Por Igor Gielow, da Folhapress
SÃO PAULO – A Rússia afirmou pela primeira vez que um drone estratégico de vigilância americano sobrevoou a ilha da Cobra, tomada por Moscou no mar Negro, enquanto os ucranianos tentavam retomá-la, na segunda (20).
Ainda que a presença de artefatos de espionagem da Otan, a aliança militar ocidental, na região na Guerra da Ucrânia não seja novidade, os russos nunca haviam dito ter identificado um deles durante um ataque.
Sem fazer a acusação diretamente, porque isso poderia levar a uma escalada indesejada por ambos os lados por motivos de Terceira Guerra Mundial, a divulgação sinaliza o que todos os analistas militares sabem: os EUA têm auxiliado Kiev com informações de inteligência.
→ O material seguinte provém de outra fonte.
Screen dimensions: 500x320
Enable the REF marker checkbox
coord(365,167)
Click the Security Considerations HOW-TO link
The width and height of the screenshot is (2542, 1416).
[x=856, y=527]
A ação não foi negada pela Ucrânia.
O avião não tripulado em questão era um Global Hawk, identificado pelos russos como sendo a versão operada pela Força Aérea, o RQ-4, capaz de voar por mais de 34 horas a altas altitudes, monitorando com radares e sensores uma área do tamanho da Coreia do Sul a cada missão.
Moscou diz ter havido uma barragem de mísseis e ataques com drones turcos de Kiev contra a ilha, cuja tomada foi palco da famosa e algo mitificada cena na qual soldados ucranianos de uma guarnição xingaram por rádio a tripulação do navio de guerra Moskva, no início da guerra.
O Moskva viria a ser afundado semanas depois, na maior perda naval russa desde a Segunda Guerra Mundial -ou por mísseis antinavio ucranianos, ou por um incêndio a bordo, como dizem os russos. A ilha foi palco de outros ataques, e na semana passada um rebocador russo foi afundado perto dela.
Segundo o Ministério da Defesa em Moscou, foram derrubados 13 drones ucranianos, 4 mísseis Totchka-U e 21 foguetes lançados da costa por sistemas Uragan. Logo depois, a Ucrânia retaliou atacando duas plataformas de prospecção de gás perto da Crimeia, anexada sem conflito por Vladimir Putin em 2014.
O Global Hawk não estava sozinho: sites de acompanhamento de aeronaves registraram ao menos outros cinco aviões-espiões americanos e britânicos na região do mar Negro na segunda. Mas sua presença sobre a região em conflito e, principalmente, a divulgação seca pelos russos chamaram a atenção.
Nos primeiros meses da guerra, membros da comunidade de inteligência americana divulgaram para jornalistas seu papel em fornecer orientação para ataques de Kiev, inclusive o que destruiu o Moskva ou que resultaram na morte de generais russos. Isso obviamente levou a um aumento da tensão com Moscou, e o próprio presidente Joe Biden ordenou que eles parassem de contar vantagem.
O mar Negro voltou a ver ação nesta terça (21). Em retaliação pelo ataque às plataformas, a Rússia despachou navios da frota em Sebastopol para disparar mísseis de cruzeiro contra a região de Odessa, o maior porto da Ucrânia. Um aeroporto e hangares com drones turcos TB2 Bayraktar foram destruídos.
É, contudo, um teatro secundário da guerra. O foco segue no Donbass, no leste do país, onde os russos tomaram mais uma cidade em preparação para o que Kiev afirma ser um grande ataque para tentar retomar toda a província de Lugansk até o próximo domingo (26).
Desde 18 de abril, Moscou redirecionou seu esforço para o leste, após ter fracassado em derrubar o governo de Volodimir Zelenski com um ataque por várias frentes, mas mal coordenado, iniciado em 24 de fevereiro. Agora, está perto de conquistar a província que, com a de Donetsk, compõe o Donbass.
Se tomar Lugansk, o território remanescente sob poder de Kiev em Donetsk será o próximo alvo. O que não se sabe é se um sucesso ali levaria Putin a se dar por satisfeito, dado que a tomada da região leste do território ucraniano é seu objetivo declarado a esta altura da guerra.
O chefe do Kremlin já domina o sul da Ucrânia até perto de Odessa, tendo estabelecido uma ligação por terra entre o Donbass e a Crimeia. Assim, amputou cerca de 20% do território ucraniano. Resta saber se ele tentará tomar a costa do mar Negro remanescente em caso de obter sucesso no leste.